In the previous post, I talked about the usage of scratch files to enable MVCC and the challenges that this entails. In this post, I want to talk about the role the transaction journal files play in all of this. I talked a lot about how to ensure that transaction journals are fast, what goes into them, etc. But this post is about how they are used inside Voron.
The way Voron stores data inside the transaction journal is actually quite simple. We have a transaction header, which contains quite a bit of interesting information, and then we have all the pages that were modified in this transaction, compressed.
The fact that we are compressing pages can save a lot of the amount of I/O we write. But the key aspect here is that a transaction is considered committed by the Voron when we complete the write of the entire thing to stable storage. See the post above for a complete discussion on why it matters and how to do this quickly and with the least amount of pain.
Typically, the transaction journal is only used during recovery, so it is write only. We let the journal files to grow to about 64MB in size, then we create new ones. During database startup, we check what is the last journal file and journal file position that we have synced (more on that later), and we start reading from there. We read the transaction header and compare its hash to the hash of the compressed data. If they match (as well as a bunch of other checks we do), then we consider this to be a valid commit, and then we decompress the data into a temporary buffer and we have all the dirty pages that were written in that transaction.
We can then just copy them to the appropriate location in the data file. We continue doing so until we hit the end of the last file or we hit a transaction which is invalid or empty. At that point, we stop, consider this the end of the valid committed transactions, and complete recovery.
Note that at this point, we have written a lot of stuff to the data file, but we have flushed it. The reason is that flushing is incredibly expensive, especially during data recovery where we might be re-playing a lot of data. So we skip it. Instead, we rely on the normal flushing process to do this for us. By default, this will happen within one minute of the database starting up, in the background, so it will reduce the interruption for regular operations. This gives us a very fast startup time. And our in-memory state let us know where is the next place we need to flush from the log, so we don’t do the same work twice.

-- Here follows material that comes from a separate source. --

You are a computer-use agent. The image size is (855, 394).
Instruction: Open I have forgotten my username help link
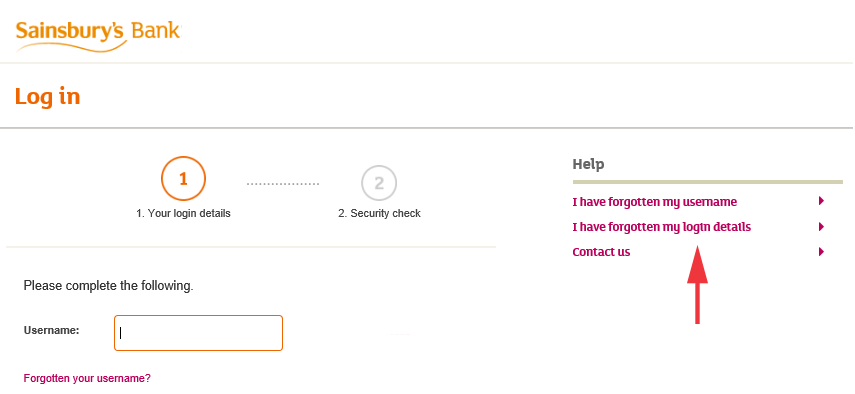(x=654, y=202)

However, that does mean that if we fail midway through, there is absolutely no change in behavior. In recovery, we’ll write the same information to the same place, so replaying the journal file become idempotent operation that can fail and recover without a lot of complexity.
We do need to clear the journal files at some point, and this process happens after we synced the data file. At that point, we know that the data is safely stored in the data file, and we can update our persistent state on where we need to start applying recovery the next time. Once those two actions are done, we can delete the old (and now unused) journal files. Note that at each part of the operation, the failure mode is to simply retry the idempotent operation (copying the pages from the journal to the data file), and there is no need for complex recovery logic.
During normal operation, we’ll clear the journal files once it has been confirmed that all the data it has was successfully flushed to the disk and that this action has been successfully recorded in stable storage. So in practice, database restarts after recovery are typically very fast, only needing to reply the last few transactions before we are ready for business again.